Required work |
Print, in exact form, the lines below from the one containing "fallen (408, 561)" through the one containing "1 Spielplatzgeräte (442, 240)", and omit all others.

[Dataset records]
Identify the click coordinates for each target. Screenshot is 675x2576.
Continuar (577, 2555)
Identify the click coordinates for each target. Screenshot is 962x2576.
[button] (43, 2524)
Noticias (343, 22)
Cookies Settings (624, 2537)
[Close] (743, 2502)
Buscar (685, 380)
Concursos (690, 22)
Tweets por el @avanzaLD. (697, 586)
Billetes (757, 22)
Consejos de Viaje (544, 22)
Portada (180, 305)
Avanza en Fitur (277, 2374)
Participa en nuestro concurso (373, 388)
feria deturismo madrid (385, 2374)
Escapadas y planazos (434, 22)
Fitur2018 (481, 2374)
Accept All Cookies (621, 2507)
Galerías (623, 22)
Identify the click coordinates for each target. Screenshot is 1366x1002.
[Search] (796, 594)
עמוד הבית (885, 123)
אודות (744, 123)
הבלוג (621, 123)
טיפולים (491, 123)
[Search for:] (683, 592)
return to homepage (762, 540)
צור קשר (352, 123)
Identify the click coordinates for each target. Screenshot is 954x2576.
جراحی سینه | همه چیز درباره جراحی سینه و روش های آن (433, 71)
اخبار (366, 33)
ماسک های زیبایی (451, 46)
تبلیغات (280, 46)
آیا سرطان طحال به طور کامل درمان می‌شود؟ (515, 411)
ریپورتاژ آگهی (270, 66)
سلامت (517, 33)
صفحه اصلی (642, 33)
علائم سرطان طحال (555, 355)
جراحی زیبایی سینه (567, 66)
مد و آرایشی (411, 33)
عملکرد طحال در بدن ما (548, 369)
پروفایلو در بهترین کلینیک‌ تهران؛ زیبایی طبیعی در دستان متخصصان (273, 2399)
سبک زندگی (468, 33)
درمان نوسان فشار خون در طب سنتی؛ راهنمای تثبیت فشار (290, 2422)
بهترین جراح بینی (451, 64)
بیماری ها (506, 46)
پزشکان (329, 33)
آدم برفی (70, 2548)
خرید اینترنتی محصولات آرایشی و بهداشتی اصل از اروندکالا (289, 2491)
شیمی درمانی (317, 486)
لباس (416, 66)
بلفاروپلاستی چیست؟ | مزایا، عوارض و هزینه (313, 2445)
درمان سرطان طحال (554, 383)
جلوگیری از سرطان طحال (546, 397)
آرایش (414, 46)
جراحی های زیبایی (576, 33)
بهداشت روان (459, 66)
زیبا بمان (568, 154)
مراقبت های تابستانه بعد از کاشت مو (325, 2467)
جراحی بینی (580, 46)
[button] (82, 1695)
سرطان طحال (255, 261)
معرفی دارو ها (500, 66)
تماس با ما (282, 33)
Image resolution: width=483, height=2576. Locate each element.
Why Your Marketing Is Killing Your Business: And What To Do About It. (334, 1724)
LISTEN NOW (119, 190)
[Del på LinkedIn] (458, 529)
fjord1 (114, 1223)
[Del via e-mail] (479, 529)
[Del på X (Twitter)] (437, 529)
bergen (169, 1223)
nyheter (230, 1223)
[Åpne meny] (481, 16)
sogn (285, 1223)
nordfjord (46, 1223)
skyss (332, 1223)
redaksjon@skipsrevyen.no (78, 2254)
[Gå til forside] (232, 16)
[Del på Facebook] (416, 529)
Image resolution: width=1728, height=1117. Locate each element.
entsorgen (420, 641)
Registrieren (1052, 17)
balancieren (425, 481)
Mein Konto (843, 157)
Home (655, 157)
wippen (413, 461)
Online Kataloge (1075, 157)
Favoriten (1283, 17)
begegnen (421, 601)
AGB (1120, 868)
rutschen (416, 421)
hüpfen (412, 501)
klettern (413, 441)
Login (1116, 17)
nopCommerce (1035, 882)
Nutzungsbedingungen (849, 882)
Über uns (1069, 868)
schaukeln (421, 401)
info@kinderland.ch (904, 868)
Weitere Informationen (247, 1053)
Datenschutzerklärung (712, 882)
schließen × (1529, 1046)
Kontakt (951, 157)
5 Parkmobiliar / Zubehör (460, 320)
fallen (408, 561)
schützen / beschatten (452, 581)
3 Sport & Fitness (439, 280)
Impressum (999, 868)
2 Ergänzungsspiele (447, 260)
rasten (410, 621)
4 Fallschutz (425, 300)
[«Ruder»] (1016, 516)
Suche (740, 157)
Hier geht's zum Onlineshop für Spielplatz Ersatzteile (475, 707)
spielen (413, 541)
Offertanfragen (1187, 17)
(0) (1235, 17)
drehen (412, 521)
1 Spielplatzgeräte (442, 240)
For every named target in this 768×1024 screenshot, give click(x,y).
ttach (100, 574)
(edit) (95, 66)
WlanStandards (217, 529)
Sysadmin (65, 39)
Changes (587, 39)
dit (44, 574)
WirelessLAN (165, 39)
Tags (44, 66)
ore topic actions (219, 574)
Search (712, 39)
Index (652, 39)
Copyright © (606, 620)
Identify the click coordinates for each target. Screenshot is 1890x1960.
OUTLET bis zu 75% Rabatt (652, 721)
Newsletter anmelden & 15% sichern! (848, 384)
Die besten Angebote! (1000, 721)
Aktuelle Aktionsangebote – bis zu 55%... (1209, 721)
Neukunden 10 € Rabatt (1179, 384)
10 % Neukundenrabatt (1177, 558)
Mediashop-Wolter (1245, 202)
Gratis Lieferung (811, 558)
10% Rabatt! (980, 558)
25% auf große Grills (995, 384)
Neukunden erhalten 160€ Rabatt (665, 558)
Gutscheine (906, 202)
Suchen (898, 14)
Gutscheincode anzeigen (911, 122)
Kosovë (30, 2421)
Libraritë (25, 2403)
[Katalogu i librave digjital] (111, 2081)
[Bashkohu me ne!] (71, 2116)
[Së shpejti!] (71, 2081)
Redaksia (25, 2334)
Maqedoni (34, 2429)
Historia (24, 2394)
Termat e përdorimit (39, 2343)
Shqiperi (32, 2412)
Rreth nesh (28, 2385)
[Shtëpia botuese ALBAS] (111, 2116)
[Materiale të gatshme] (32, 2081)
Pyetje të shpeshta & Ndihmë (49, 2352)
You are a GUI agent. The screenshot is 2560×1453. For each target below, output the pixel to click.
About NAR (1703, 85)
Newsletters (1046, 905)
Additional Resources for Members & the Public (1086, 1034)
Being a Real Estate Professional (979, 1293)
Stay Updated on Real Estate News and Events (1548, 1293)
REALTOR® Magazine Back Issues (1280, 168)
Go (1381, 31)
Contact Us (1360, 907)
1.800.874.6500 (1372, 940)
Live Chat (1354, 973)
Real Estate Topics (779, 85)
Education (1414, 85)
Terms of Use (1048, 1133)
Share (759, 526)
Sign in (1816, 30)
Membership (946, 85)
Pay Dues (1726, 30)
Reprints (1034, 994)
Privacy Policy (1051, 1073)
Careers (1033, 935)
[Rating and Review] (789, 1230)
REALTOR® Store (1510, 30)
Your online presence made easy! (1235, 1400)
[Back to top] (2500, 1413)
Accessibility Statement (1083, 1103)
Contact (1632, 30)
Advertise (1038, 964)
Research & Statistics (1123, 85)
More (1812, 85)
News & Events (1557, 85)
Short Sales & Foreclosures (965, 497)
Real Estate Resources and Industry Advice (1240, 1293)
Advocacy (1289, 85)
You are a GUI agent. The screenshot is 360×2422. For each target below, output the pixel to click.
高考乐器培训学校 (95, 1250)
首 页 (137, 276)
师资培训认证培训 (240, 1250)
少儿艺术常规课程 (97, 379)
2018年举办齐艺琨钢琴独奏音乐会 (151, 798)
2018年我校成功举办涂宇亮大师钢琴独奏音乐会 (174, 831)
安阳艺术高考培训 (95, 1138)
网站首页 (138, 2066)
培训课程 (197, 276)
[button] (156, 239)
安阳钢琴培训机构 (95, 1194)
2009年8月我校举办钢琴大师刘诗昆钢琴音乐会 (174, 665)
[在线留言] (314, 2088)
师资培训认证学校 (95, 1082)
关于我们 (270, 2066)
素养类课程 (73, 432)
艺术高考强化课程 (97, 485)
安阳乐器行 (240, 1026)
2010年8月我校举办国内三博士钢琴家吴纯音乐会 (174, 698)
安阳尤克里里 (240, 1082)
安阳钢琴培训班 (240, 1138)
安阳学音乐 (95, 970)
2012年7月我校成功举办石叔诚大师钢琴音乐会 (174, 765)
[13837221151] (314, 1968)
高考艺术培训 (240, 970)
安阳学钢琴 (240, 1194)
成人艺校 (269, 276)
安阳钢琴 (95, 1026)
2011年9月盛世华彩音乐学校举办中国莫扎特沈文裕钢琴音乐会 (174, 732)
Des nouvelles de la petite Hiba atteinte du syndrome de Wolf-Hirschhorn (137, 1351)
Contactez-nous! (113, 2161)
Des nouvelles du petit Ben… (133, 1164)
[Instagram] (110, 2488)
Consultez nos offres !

Written response |
fallen (408, 561)
schützen / beschatten (452, 581)
3 Sport & Fitness (439, 280)
Impressum (999, 868)
2 Ergänzungsspiele (447, 260)
rasten (410, 621)
4 Fallschutz (425, 300)
[«Ruder»] (1016, 516)
Suche (740, 157)
Hier geht's zum Onlineshop für Spielplatz Ersatzteile (475, 707)
spielen (413, 541)
Offertanfragen (1187, 17)
(0) (1235, 17)
drehen (412, 521)
1 Spielplatzgeräte (442, 240)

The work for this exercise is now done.